Bando ISI INAIL 2025: 600 milioni per la sicurezza sul lavoro

La sicurezza sul lavoro è al centro del Bando ISI INAIL 2025, lo strumento con cui l’Istituto sostiene gli investimenti delle imprese destinati a migliorare in modo documentato le condizioni di salute e sicurezza dei lavoratori. L’intervento trova fondamento nell’art. 11, comma 5, del Dlgs 81/2008 e nell’art. 1, commi 862-864, della legge 208/2015. Per l’edizione 2025 sono disponibili complessivamente 600 milioni di euro, ripartiti territorialmente e tra diversi assi di finanziamento. 

Possono accedere, secondo i requisiti previsti dai singoli avvisi, le imprese anche individuali iscritte alla Camera di commercio e, per una specifica tipologia di intervento dell’Asse 1.1, gli enti del Terzo settore. La procedura è ormai entrata nella fase successiva alla presentazione delle domande e alla pubblicazione degli elenchi cronologici provvisori. L’aggiornamento più recente riguarda il termine per completare le domande ammesse: la documentazione relativa agli elenchi CD e NCD deve essere caricata entro le ore 18:00 del 26 ottobre 2026, pena la decadenza dal finanziamento.

Sicurezza sul lavoro: quali progetti finanzia il Bando ISI

La sicurezza sul lavoro viene sostenuta attraverso cinque assi che coprono differenti esigenze di prevenzione.

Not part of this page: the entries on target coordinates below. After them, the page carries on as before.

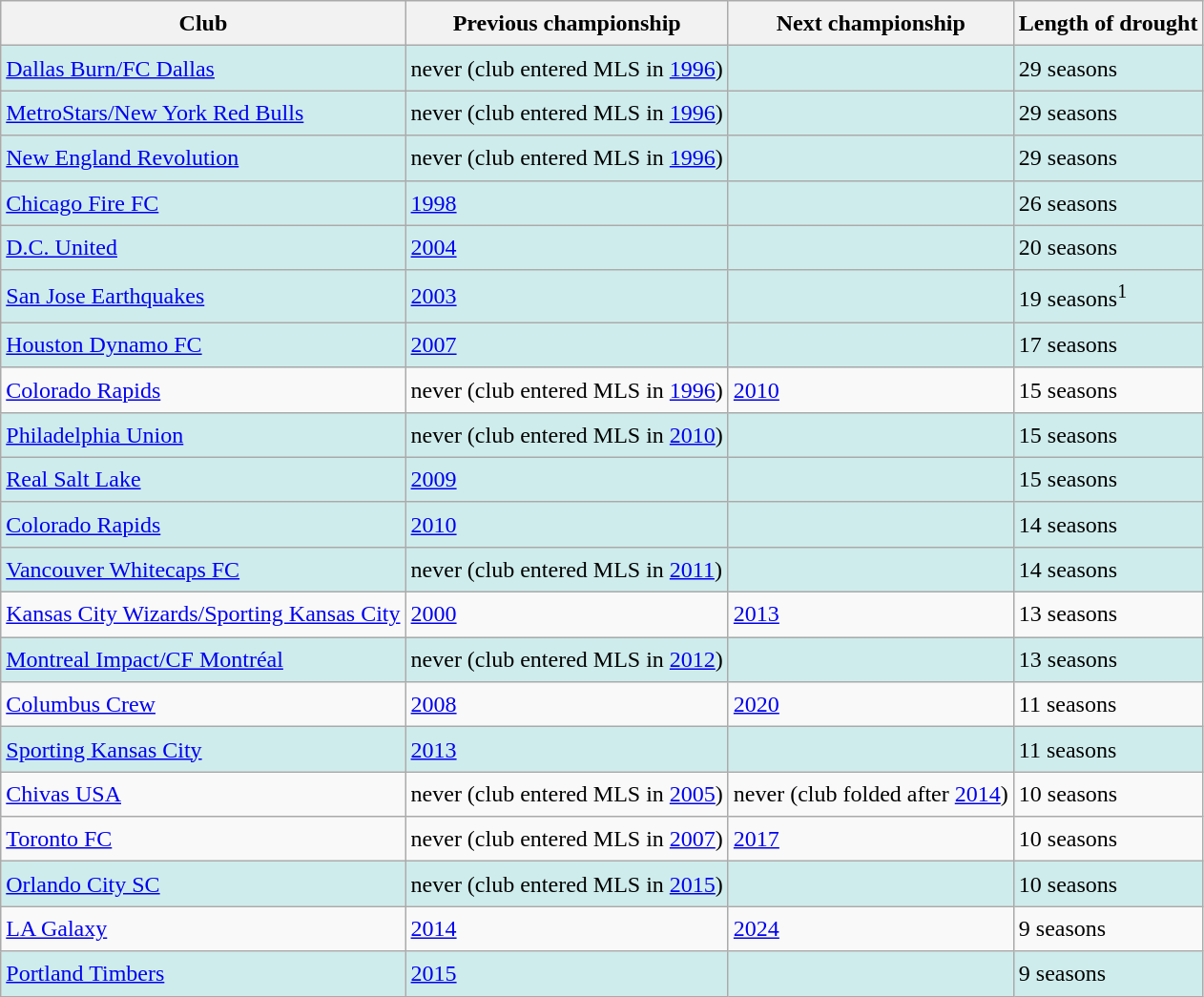
2009 [567, 479]
20 seasons [1109, 248]
2008 [567, 704]
never (club entered MLS in 2005) [567, 794]
Montreal Impact/CF Montréal [203, 660]
Columbus Crew [203, 704]
Vancouver Whitecaps FC [203, 569]
Chicago Fire FC [203, 202]
2015 [567, 973]
Philadelphia Union [203, 435]
never (club entered MLS in 2007) [567, 840]
26 seasons [1109, 202]
2004 [567, 248]
Club [203, 23]
never (club entered MLS in 2010) [567, 435]
Chivas USA [203, 794]
Kansas City Wizards/Sporting Kansas City [203, 614]
Toronto FC [203, 840]
Houston Dynamo FC [203, 345]
Dallas Burn/FC Dallas [203, 69]
Orlando City SC [203, 883]
2003 [567, 296]
San Jose Earthquakes [203, 296]
17 seasons [1109, 345]
2000 [567, 614]
2020 [870, 704]
never (club entered MLS in 2012) [567, 660]
Portland Timbers [203, 973]
Sporting Kansas City [203, 750]
D.C. United [203, 248]
Length of drought [1109, 23]
2007 [567, 345]
Real Salt Lake [203, 479]
Next championship [870, 23]
never (club entered MLS in 2015) [567, 883]
never (club entered MLS in 2011) [567, 569]
MetroStars/New York Red Bulls [203, 113]
2024 [870, 929]
19 seasons1 [1109, 296]
LA Galaxy [203, 929]
New England Revolution [203, 158]
2017 [870, 840]
2014 [567, 929]
Previous championship [567, 23]
never (club folded after 2014) [870, 794]
1998 [567, 202]
Detect which cell encompasses the target text, then output its [X, Y] center coordinate. 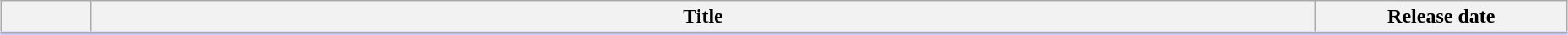
Title [703, 18]
Release date [1441, 18]
Determine the (x, y) coordinate at the center of the cell enclosing the given text.  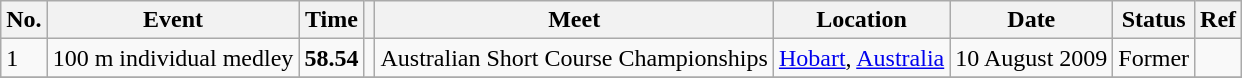
Event (173, 20)
Meet (574, 20)
Location (861, 20)
58.54 (332, 58)
Time (332, 20)
Former (1154, 58)
Status (1154, 20)
100 m individual medley (173, 58)
1 (24, 58)
Ref (1218, 20)
Date (1032, 20)
No. (24, 20)
Hobart, Australia (861, 58)
10 August 2009 (1032, 58)
Australian Short Course Championships (574, 58)
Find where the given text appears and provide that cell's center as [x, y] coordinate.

L’Asse 1 comprende i progetti per la riduzione dei rischi tecnopatici e quelli dedicati all’adozione di modelli organizzativi e di responsabilità sociale. L’Asse 2 riguarda gli interventi finalizzati alla riduzione dei rischi infortunistici, mentre l’Asse 3 è destinato ai progetti di bonifica da materiali contenenti amianto. L’Asse 4 è rivolto alle micro e piccole imprese che operano in specifici settori di attività e l’Asse 5 sostiene le micro e piccole imprese della produzione agricola primaria. 

Per alcuni assi è inoltre possibile affiancare al progetto principale un intervento aggiuntivo previsto dalla disciplina del bando. Il contributo è a fondo perduto e, per gli Assi 1.1, 2, 3 e 4, copre il 65% delle spese ammissibili. La percentuale raggiunge l’80% per l’Asse 1.2 dedicato ai modelli organizzativi e può arrivare all’80% per i giovani agricoltori dell’Asse 5.2. Il finanziamento concedibile è compreso tra 5.000 e 130.000 euro, salvo la specifica eccezione prevista per le imprese con meno di 50 dipendenti che richiedono il sostegno per l’adozione di modelli organizzativi e di responsabilità sociale. Nella fase di presentazione, i progetti dovevano inoltre raggiungere il punteggio minimo previsto per l’ammissibilità.

Le imprese ammesse devono completare la documentazione

Le imprese presenti negli elenchi provvisori devono ora prestare particolare attenzione alla fase documentale, perché il finanziamento non è definitivamente acquisito con la sola ammissione. Il caricamento della documentazione richiesta entro le ore 18:00 del 26 ottobre 2026 rappresenta un passaggio necessario per perfezionare la domanda e consentire le successive verifiche. La mancata trasmissione entro il termine comporta la decadenza. 

È quindi opportuno verificare con precisione la corrispondenza tra il progetto presentato, le spese previste, i requisiti dichiarati e i documenti richiesti per lo specifico asse di finanziamento. Il Bando ISI rappresenta un’opportunità per trasformare gli obiettivi di prevenzione in investimenti concreti: la riduzione dei rischi infortunistici e tecnopatici, la bonifica dell’amianto, l’adozione di modelli organizzativi e il miglioramento delle attrezzature possono contribuire a rafforzare la tutela dei lavoratori e l’organizzazione aziendale. 

Per le imprese, il valore della misura non risiede quindi soltanto nel contributo economico, ma anche nella possibilità di programmare interventi capaci di migliorare in modo stabile le condizioni di salute e sicurezza sul lavoro.